The Current State of South Korea’s Labor Poetry
- onSeptember 4, 2018
- Vol.41 Autumn 2018
- byKang Gye-Sook
The 1980s, when the labor movement was at its most active in South Korea, was also the most active period for the creation of labor poetry. The poetry of this time, represented mainly by Park Nohae and Baek Mu-san, denounced the wretched conditions of the workplace, depicted the joys, sorrows and sufferings of the workers, and expressed the contradictions and consciousness of class struggle. However, in the 1990s, the globalization of capitalism brought about great changes in Korean society, and as a result, the labor movement and labor literature, which had maintained a strong sense of struggle, began to decline. Since the start of the 2000s, it is difficult to find any continuation of the labor poetry of the past in Korean literature. However, the lives of workers driven into extreme situations continue throughout the world, and South Korea is no exception. This is why Song Kyung-dong’s poetry attracts attention. He belongs to the working class, and writes poems about the reality he himself has experienced as a factory worker. He also knows that his poetry is historically contiguous with the poetry of the past while, at the same time, occupying a different position due to changes in society.

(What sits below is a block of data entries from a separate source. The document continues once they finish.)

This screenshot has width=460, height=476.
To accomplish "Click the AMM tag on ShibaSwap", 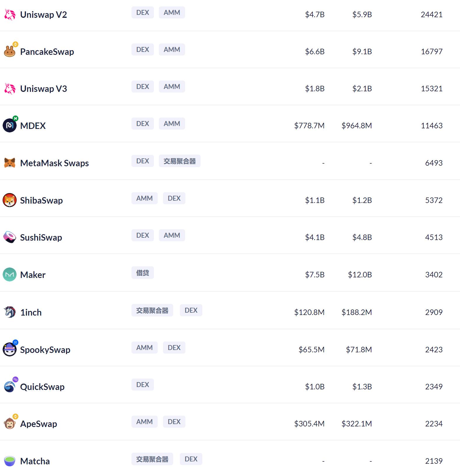I will pos(144,198).
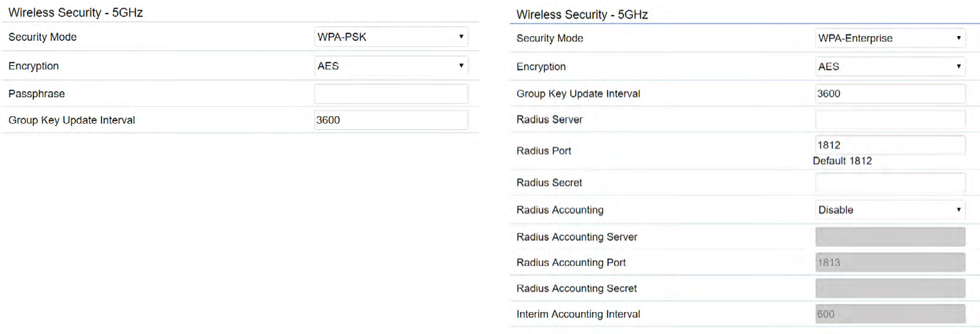Click into the empty Passphrase input field
980x334 pixels.
391,94
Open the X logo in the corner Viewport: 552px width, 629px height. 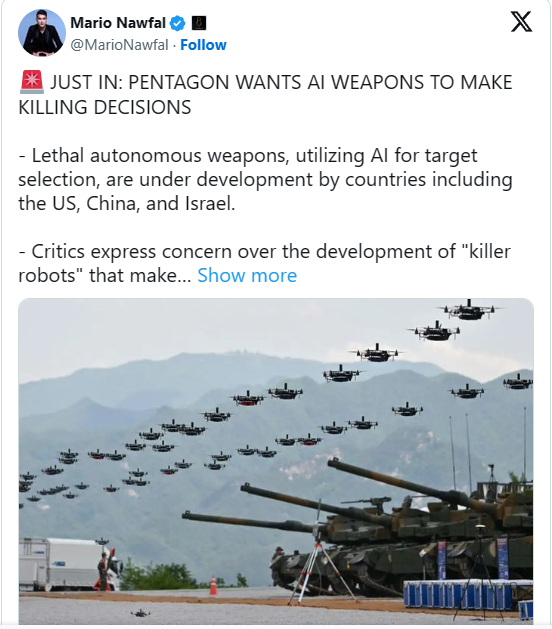coord(521,22)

Insofar as his poetry portrays a reality in which workers’ due demands for their rights are ignored and concealed so that they are forced to make extreme choices, Song is one with the poets of the previous generation. That the reality of the working class in the capitalist system has not changed is the poet’s awareness of the times and his view of the world. But Song’s poetry does not cry out that these problems must be solved by physical struggle, inspired by class consciousness. He distinguishes between the layers of problems facing workers. For example, he captures acutely the problems neglected by the ideology of growth and development, which still ravages society on all sides, such as the loss of human rights, the lack of justice, the limitations and unfairness of state power, the illegality of global corporations, increasing employment insecurity and an expanding social underclass, the resulting generational transmission of poverty, and the dark side of polarization. And he tries to express all of this vividly through his own personal experiences. His poetry says that if there is a reality that has to be fought, it appears before us with various faces. Perhaps this is an important feature that distinguishes Song’s poetry from the labor poetry of the past.

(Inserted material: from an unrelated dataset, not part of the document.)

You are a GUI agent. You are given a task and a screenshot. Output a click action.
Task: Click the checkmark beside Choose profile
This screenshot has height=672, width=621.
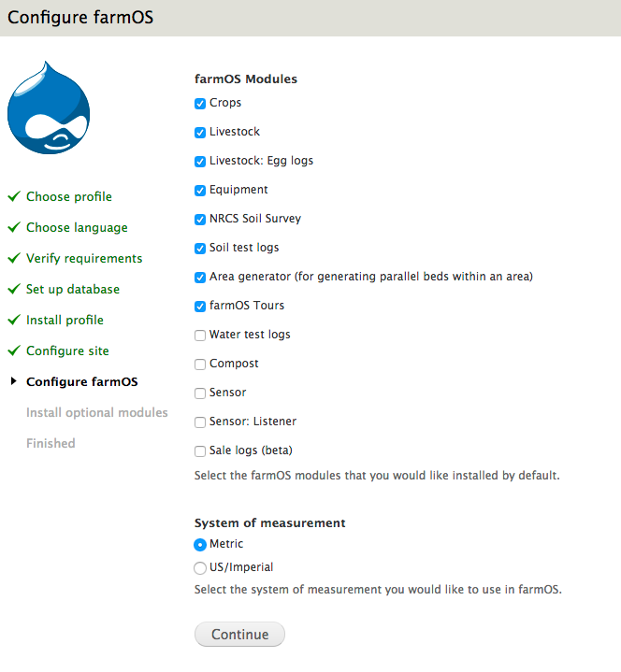coord(13,197)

As the title suggests, “I’m not a Korean,” his third poetry collection, published in 2016, expresses the reality of workers who, while belonging to the community, cannot avoid living as social outcasts or Others. “The Air Club,” “The Day I Learned a Lesson,” “The Sea’s Interrogation Room,” “Our Christmas,” and “99% Versus 1%” are among the most significant poems in this volume. “The Air Club” refers to the “high altitude struggle,” a major term in the history of the South Korean labor movement. The “high altitude struggle” was the struggle of labor unionists who decided to climb to the top of huge cranes and stage unlimited fasting sit-ins as an ultimate way of making their situation known. This poem takes as its background the desperation of workers who can find no way of living other than to choose death as a possible outcome. Actually, the characters engaged in this struggle portray their experiences humorously in dialogue interspersed with jokes and wit. In this way their hardships are emphasized ironically.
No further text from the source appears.